De l’autre côté, l’infatigable soulèvement des Amériques, les Rocheuses de l’Alaska jusqu’au Mexique, les Andes à la suite. Des dizaines de milliers de kilomètres épineux, soulevés de terre, qui dominent, qui déchirent.
Les montagnes séparent les terres et unissent les humains. Les montagnes déchirent le sol et réconcilient les esprits. Tous, nous les voulons. Se tenir au sommet. À pas de géants bondir, de pic en pic, d’arête en arête, sauter les failles et les brèches, effacer d’un coup de crampon les plateaux et les plaines pour se hisser là-haut. Tout là-haut. Tout au bout de mes dix doigts.

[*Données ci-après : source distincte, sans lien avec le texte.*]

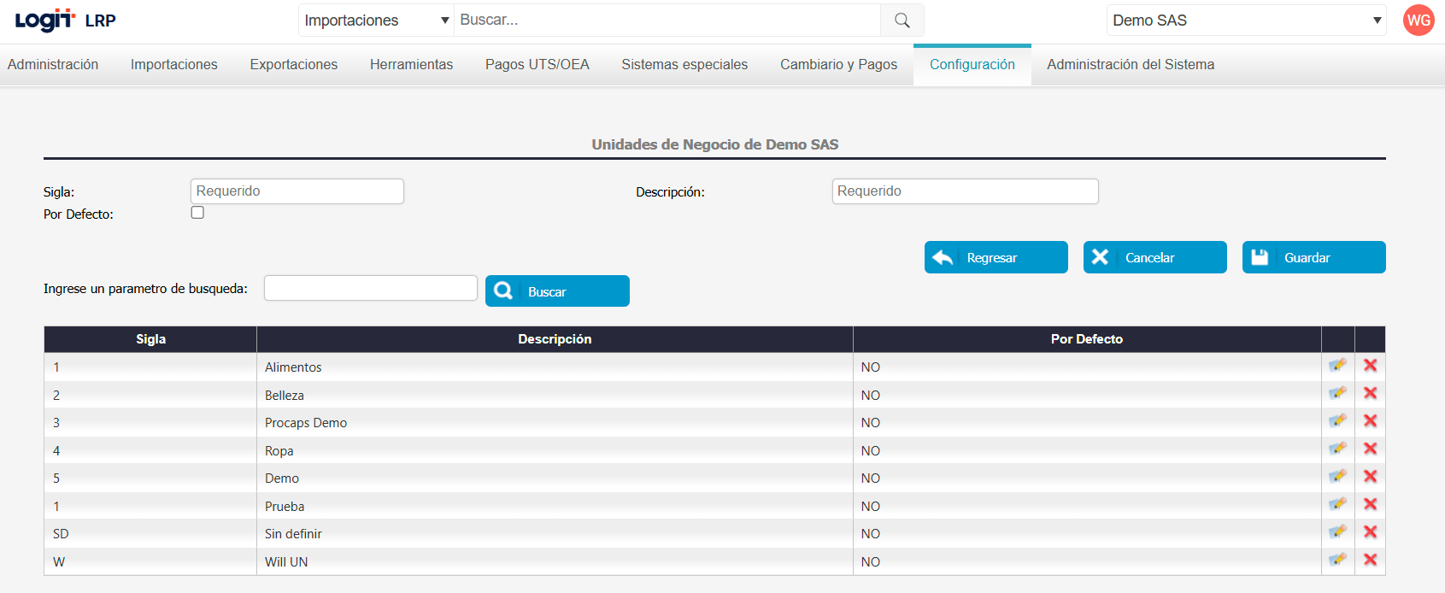Open the Demo SAS company dropdown
This screenshot has width=1445, height=593.
[x=1246, y=21]
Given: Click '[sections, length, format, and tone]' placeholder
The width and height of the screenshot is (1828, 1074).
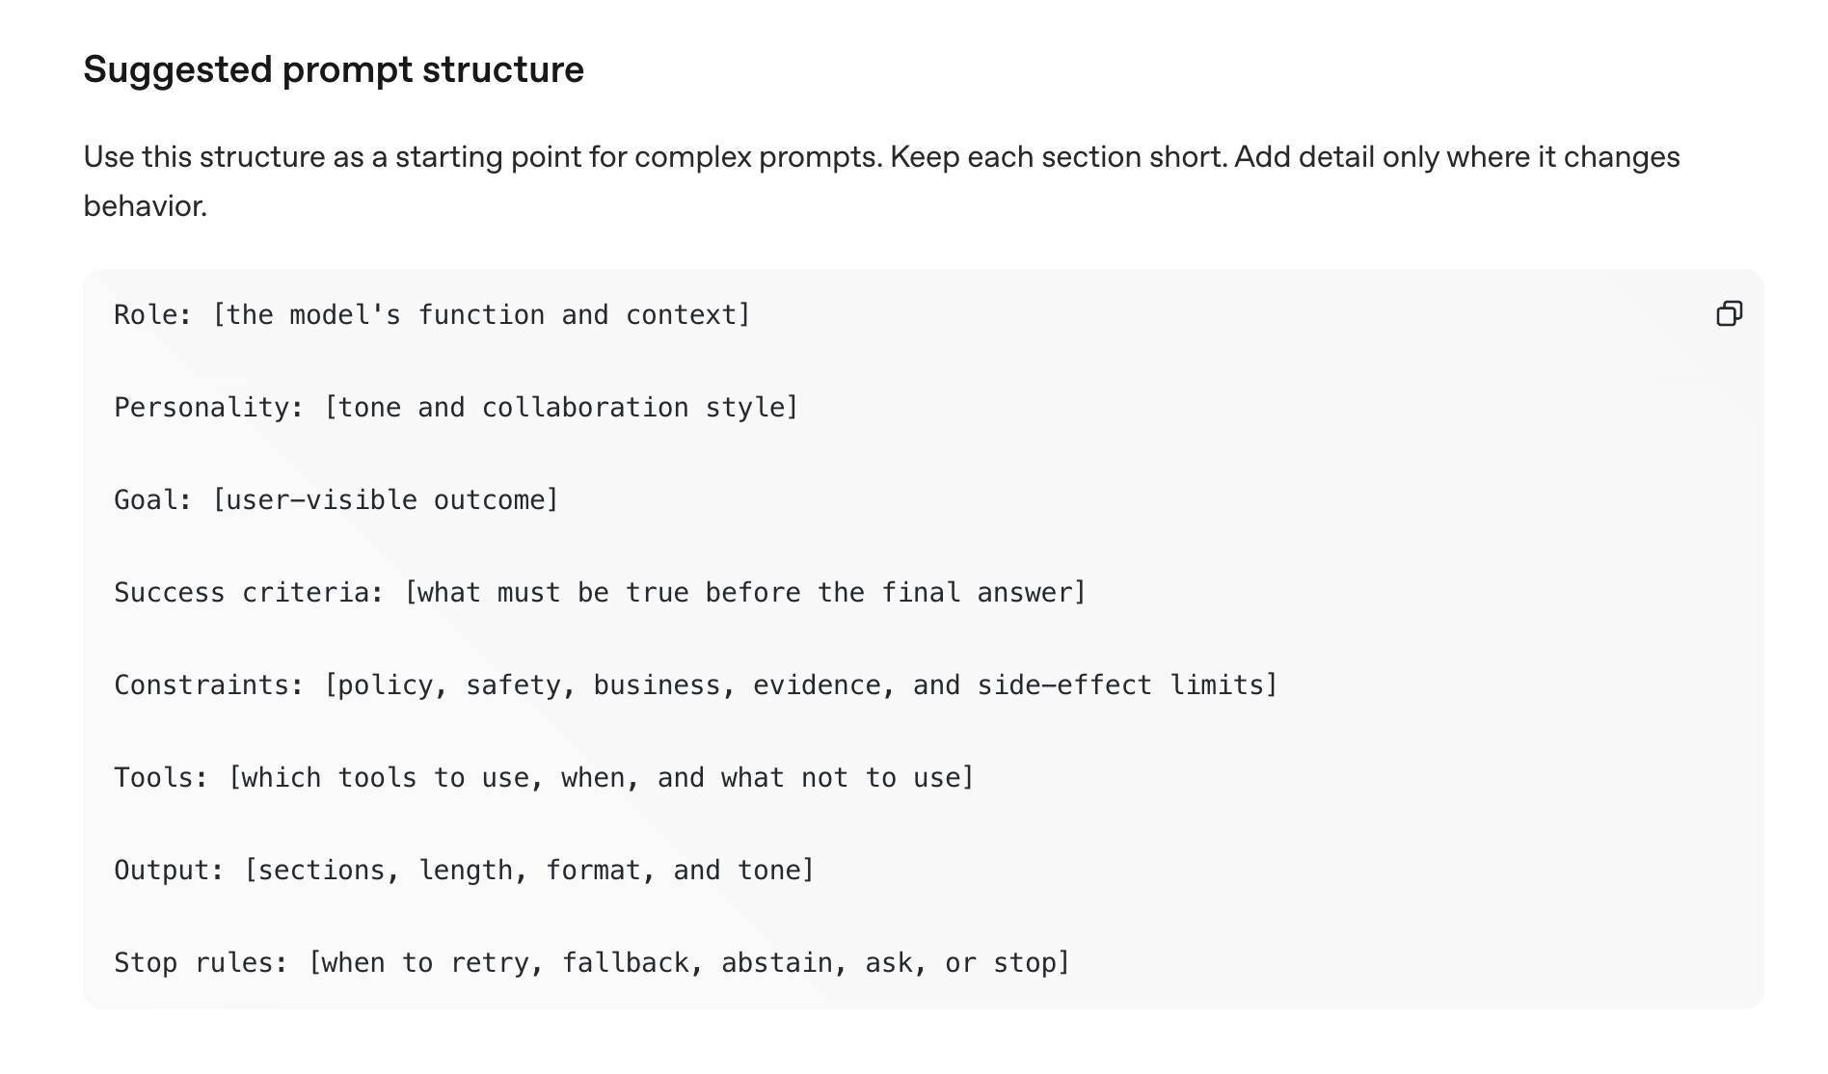Looking at the screenshot, I should point(528,870).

Mais revenons aux origines.
L’arc himalayen parti de l’est s’étale vers le nord, s’étire vers l’ouest puis rebique brusquement pour s’achever vers l’est, cachalot émergé qui donne un coup de queue à la terre pour calmer ses ardeurs, lui montrer son ampleur. La façonner à son image. La queue du cachalot s’achève aux monts célestes. Mes Tian Shan à venir. Mon Ciel Bleu, mon Bleu Céleste impatient de me voir – ou serait-ce le contraire ?
Température au sommet du Khan Tengri -35°
Température ressentie au sommet du Khan Tengri -59°
Ce froid, ce froid, ce froid qui ne finit pas…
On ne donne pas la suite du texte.